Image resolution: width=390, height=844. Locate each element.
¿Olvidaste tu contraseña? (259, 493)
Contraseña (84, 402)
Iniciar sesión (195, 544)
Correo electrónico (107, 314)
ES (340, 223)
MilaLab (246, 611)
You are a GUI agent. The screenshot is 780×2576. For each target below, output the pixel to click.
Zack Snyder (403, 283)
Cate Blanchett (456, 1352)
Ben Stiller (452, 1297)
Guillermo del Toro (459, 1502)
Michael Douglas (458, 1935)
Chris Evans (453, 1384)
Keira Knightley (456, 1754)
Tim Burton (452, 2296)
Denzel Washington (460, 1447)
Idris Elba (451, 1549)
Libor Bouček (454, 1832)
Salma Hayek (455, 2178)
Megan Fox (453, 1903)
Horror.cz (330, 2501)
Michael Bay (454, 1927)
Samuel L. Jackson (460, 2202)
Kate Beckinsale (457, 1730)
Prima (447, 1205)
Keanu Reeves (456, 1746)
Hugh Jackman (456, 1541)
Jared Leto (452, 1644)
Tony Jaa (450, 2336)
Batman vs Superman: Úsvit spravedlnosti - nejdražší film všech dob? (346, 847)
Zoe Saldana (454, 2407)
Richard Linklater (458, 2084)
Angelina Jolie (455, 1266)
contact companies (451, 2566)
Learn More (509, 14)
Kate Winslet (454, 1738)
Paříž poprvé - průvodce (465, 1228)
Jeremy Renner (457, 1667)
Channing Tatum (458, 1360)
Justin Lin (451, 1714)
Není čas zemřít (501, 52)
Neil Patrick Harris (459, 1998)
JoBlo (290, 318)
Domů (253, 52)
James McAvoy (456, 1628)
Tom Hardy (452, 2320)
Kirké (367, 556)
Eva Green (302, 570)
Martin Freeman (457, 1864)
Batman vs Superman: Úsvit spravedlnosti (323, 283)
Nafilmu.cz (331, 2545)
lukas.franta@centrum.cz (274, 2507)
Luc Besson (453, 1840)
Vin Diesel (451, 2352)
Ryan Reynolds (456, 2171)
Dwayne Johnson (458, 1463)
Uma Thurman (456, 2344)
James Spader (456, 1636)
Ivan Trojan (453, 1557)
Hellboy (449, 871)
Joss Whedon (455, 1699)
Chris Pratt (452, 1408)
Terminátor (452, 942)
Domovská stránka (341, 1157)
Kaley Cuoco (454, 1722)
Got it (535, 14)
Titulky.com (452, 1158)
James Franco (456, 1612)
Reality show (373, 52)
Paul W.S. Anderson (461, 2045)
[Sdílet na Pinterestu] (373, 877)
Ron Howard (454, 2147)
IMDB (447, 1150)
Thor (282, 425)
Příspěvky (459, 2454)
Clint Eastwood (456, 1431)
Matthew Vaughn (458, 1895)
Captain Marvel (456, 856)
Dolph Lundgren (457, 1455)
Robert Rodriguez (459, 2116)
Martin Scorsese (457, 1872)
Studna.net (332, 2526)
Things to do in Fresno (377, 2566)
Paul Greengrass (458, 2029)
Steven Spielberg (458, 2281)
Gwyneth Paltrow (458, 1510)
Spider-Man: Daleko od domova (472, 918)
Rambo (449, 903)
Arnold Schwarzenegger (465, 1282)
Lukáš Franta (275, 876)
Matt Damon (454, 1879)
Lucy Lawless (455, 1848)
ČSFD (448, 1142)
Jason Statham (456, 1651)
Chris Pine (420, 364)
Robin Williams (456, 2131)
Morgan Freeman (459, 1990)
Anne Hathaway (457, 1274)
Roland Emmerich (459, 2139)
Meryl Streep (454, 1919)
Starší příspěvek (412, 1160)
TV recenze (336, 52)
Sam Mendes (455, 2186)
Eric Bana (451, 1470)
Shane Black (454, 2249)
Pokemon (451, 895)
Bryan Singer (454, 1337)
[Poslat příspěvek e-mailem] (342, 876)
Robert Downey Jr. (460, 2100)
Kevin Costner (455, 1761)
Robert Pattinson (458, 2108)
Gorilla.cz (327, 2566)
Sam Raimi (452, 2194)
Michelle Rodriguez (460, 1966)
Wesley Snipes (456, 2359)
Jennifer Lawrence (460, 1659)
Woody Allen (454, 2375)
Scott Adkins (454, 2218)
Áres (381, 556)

• • • • • • •

### Task details:
The stretch of entries above that starts with the line containing "Matthew Vaughn (458, 1895)" and goes on through the line containing "Sam Mendes (455, 2186)" is to be transcribed exactly, and no other line is to be transcribed.

### Solution:
Matthew Vaughn (458, 1895)
Captain Marvel (456, 856)
Dolph Lundgren (457, 1455)
Robert Rodriguez (459, 2116)
Martin Scorsese (457, 1872)
Studna.net (332, 2526)
Things to do in Fresno (377, 2566)
Paul Greengrass (458, 2029)
Steven Spielberg (458, 2281)
Gwyneth Paltrow (458, 1510)
Spider-Man: Daleko od domova (472, 918)
Rambo (449, 903)
Arnold Schwarzenegger (465, 1282)
Lukáš Franta (275, 876)
Matt Damon (454, 1879)
Lucy Lawless (455, 1848)
ČSFD (448, 1142)
Jason Statham (456, 1651)
Chris Pine (420, 364)
Robin Williams (456, 2131)
Morgan Freeman (459, 1990)
Anne Hathaway (457, 1274)
Roland Emmerich (459, 2139)
Meryl Streep (454, 1919)
Starší příspěvek (412, 1160)
TV recenze (336, 52)
Sam Mendes (455, 2186)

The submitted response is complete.